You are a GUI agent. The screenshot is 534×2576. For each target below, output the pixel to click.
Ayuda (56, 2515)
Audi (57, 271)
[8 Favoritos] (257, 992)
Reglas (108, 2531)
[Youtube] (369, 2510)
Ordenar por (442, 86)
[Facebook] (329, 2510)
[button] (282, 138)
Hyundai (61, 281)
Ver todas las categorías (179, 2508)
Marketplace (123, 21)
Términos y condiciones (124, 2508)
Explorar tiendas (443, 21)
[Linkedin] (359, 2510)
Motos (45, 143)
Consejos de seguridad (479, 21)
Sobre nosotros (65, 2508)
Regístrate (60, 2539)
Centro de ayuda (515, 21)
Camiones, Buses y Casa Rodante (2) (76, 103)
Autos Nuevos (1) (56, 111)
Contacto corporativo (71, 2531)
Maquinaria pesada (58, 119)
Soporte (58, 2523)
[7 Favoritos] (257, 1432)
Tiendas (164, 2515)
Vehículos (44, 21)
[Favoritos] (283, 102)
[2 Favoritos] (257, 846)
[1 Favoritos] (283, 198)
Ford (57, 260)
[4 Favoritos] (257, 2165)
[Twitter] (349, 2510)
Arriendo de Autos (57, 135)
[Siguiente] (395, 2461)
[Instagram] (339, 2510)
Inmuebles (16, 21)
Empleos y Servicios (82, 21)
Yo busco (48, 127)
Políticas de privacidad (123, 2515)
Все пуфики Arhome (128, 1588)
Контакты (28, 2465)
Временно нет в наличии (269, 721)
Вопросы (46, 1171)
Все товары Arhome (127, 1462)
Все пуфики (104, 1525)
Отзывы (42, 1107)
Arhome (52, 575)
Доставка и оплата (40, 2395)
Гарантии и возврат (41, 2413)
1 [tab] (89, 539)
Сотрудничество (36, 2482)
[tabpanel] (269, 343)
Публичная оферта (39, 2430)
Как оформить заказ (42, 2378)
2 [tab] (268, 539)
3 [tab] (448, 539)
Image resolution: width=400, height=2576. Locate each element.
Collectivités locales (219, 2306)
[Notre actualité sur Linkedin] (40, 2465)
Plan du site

● TO DO: Only these lines should appear in the reply: the one containing "[tabpanel] (269, 343)", the last line of the data, and all lines between them, each copied exactly.

● RESPONSE BELOW:
[tabpanel] (269, 343)
Публичная оферта (39, 2430)
Как оформить заказ (42, 2378)
2 [tab] (268, 539)
3 [tab] (448, 539)
Image resolution: width=400, height=2576. Locate each element.
Collectivités locales (219, 2306)
[Notre actualité sur Linkedin] (40, 2465)
Plan du site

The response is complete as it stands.